Where dapagliflozin may offer an advantage is in patients with coexisting heart failure or CKD, where it carries FDA-approved indications and well-documented outcome benefits. For a 58-year-old patient with an A1c of 6.2%, an eGFR of 52 mL/min/1.73m2, and stage 2 heart failure, dapagliflozin could serve double duty: treating the heart failure or CKD (approved) while potentially slowing glycemic progression (mechanistically plausible, not proven as an indication).
The Endocrine Society's 2023 clinical practice guideline on the management of type 2 diabetes notes that SGLT2 inhibitors "should be prioritized in patients with cardiovascular disease, heart failure, or CKD irrespective of A1c," though this recommendation applies to T2D, not prediabetes [8].
Dosing Considerations for Off-Label Prediabetes Use
The approved dose for dapagliflozin in type 2 diabetes is 5 mg orally once daily, with the option to increase to 10 mg once daily if additional glycemic control is needed. For heart failure and CKD, the approved dose is 10 mg once daily [2].
No prediabetes-specific dosing trial has established an optimal dose. In the small investigator-initiated study mentioned earlier, 10 mg once daily was used [7]. Most off-label clinical use follows the T2D dosing convention of 10 mg once daily, though some clinicians start at 5 mg to assess tolerability before titrating.
Dapagliflozin should not be used in patients with an eGFR <25 mL/min/1.73m2 for glycemic indications. The heart failure indication extends use to lower eGFR thresholds (down to eGFR <25 for HF, based on the FDA label), but in a prediabetes patient whose primary concern is glucose metabolism, the glycemic dosing threshold is the relevant one [2].

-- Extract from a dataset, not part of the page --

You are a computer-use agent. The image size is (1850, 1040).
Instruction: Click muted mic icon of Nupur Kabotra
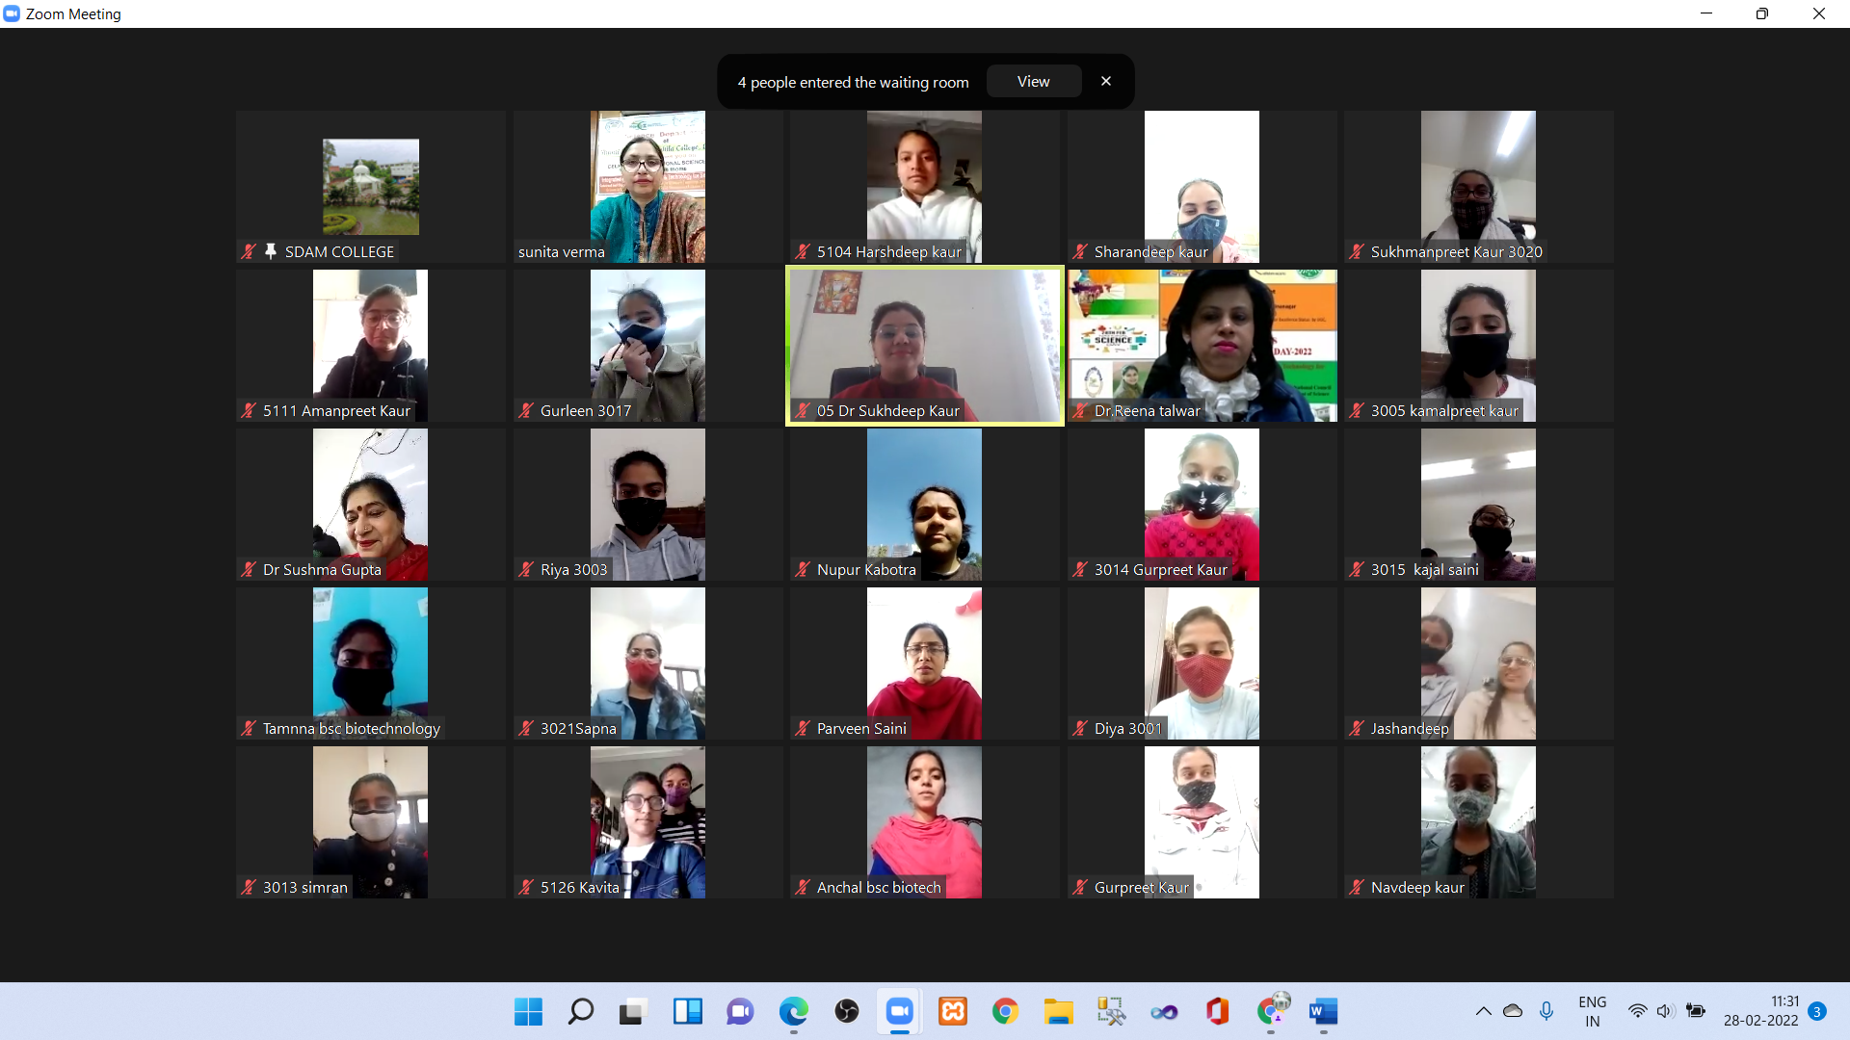tap(803, 569)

Dosing timing is flexible. The tablet can be taken in the morning with or without food. Some patients find morning dosing preferable because the resulting glucosuria occurs mostly during waking hours, reducing the theoretical (though modest) risk of nocturia.

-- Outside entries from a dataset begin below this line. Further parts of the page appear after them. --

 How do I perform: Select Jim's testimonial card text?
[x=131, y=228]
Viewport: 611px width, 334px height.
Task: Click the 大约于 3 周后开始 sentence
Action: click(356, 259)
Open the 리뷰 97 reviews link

Side Effects That Matter for Prediabetes Patients
The side-effect profile of dapagliflozin is well-characterized from the T2D and cardiovascular trial programs, and it applies to prediabetes patients using the drug off-label.
Genital mycotic infections. These are the most common clinically significant adverse effect. In pooled T2D trial data, genital mycotic infections occurred in approximately 6-8% of women and 2-4% of men treated with dapagliflozin versus 1-2% of placebo-treated patients [2]. Patients with a history of recurrent vulvovaginal candidiasis should be counseled specifically before starting.

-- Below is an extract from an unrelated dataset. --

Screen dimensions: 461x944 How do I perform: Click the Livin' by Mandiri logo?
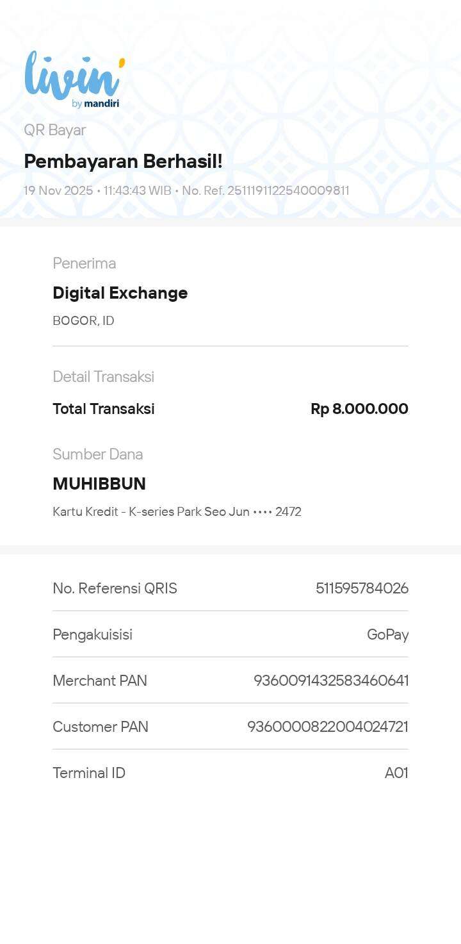[74, 79]
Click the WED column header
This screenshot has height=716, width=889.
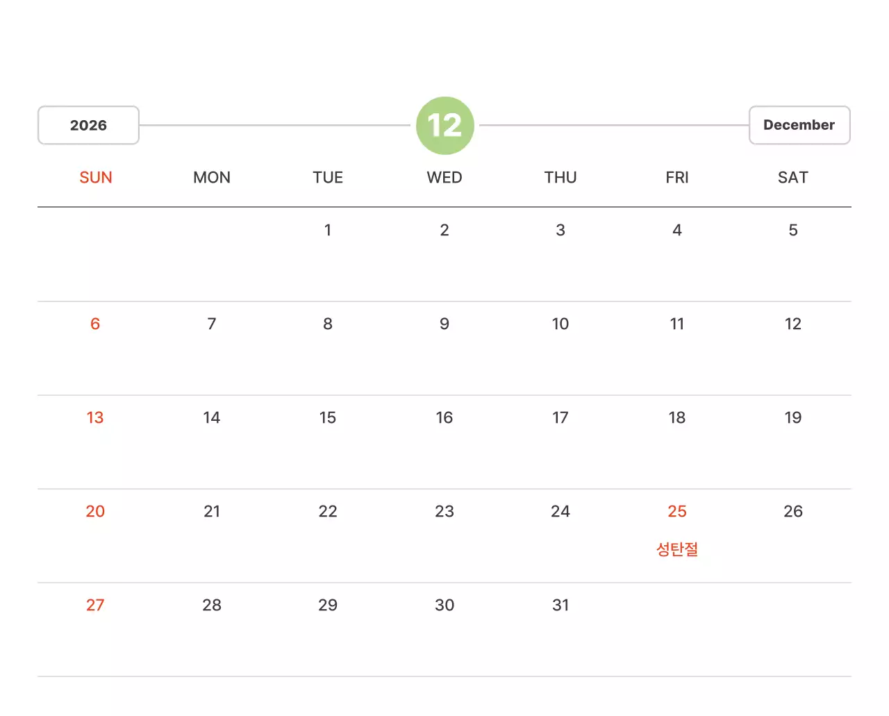445,178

Urinary tract infections. The incidence in clinical trials was modestly elevated compared to placebo (4.3% vs. 3.5% in pooled data) [2]. Most cases are uncomplicated lower UTIs responding to standard antibiotic courses. Rare cases of urosepsis and pyelonephritis have been reported; patients should be instructed to seek care for fever, flank pain, or systemic symptoms.
Euglycemic diabetic ketoacidosis (DKA). This is a rare but serious complication. It occurs most often in the setting of very-low-carbohydrate diets, prolonged fasting, surgical stress, or undiagnosed type 1 diabetes. In prediabetes patients, who by definition are not severely insulin-deficient, the risk appears lower than in established T2D, but cases have been reported. Patients should be counseled to hold the drug before elective surgery and during prolonged illness. Blood glucose may be near-normal during euglycemic DKA, so symptoms of nausea, vomiting, or malaise warrant measurement of beta-hydroxybutyrate rather than reliance on glucose alone.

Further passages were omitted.